Einem späteren Prozess stünde die Einrede der „res iudicata“ entgegen. Die
oft zum kantonalen Recht geäusserte Auffassung, dass einem
Summarentscheid keine volle Rechtskraft zukommen kann, ist damit überholt.
(135) Ein weiterer Vorteil liegt aber auch in den Rechtsfolgen beim Unterliegen.
Sind Sach- und Rechtslage nicht liquide, kommt es nicht etwa zur
materiellen Abweisung des Gesuches. Nein, das Gericht tritt nicht darauf ein
(Art. 257 Abs. 4 ZPO). Die Klägerin kann also ohne Nachteil immer noch den
ordentlichen Prozess beschreiten. Für die Alternative der provisorischen
Rechtsöffnung dürfte in den Fällen derartigen Nichteintretens die Beweislage
wohl etwas dünn sein. Ein geringes Restrisiko bleibt beim Gläubiger, wenn
etwa der Schuldner durch Quittung die Zahlung belegt. In diesem Beispiel ist
der Sachverhalt liquide und es ergeht ein Sachurteil, das in Rechtskraft
erwächst, wenn der unterlegen Gläubiger dagegen nicht Berufung oder
Beschwerde führt (sogleich IX).
(136) Ein dritter Vorteil liegt in der Rückdatierung der Rechtshängigkeit. Dies
ergibt sich meiner Meinung nach klar aus dem Wortlaut Art. 63 ZPO i.V.m. Art.
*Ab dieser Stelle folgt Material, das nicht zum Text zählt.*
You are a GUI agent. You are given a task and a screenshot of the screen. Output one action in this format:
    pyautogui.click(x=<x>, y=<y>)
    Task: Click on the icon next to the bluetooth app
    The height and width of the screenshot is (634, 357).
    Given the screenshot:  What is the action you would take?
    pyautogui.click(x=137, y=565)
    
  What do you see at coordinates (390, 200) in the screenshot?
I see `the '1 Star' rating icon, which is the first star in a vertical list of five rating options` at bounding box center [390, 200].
257 Abs. 3 ZPO, sofern die nicht liquide Klage innert Monatfrist erneut
eingebracht wird. Inzwischen scheint diese klare Meinung in der Lehre
allerdings umstritten (gleicher Meinung ALEXANDER BRUNNER, DOMINIK
GASSER, IVO SCHWANDER, vgl. Literaturauswahl, anderer Meinung allerdings
ohne schlüssige Erklärung THOMAS SUTTER-SOMM, FRANZ HASENBÖHLER,
CHRISTOPH LEUENBERGER, vgl. Literaturauswahl, alle zu Art. 257).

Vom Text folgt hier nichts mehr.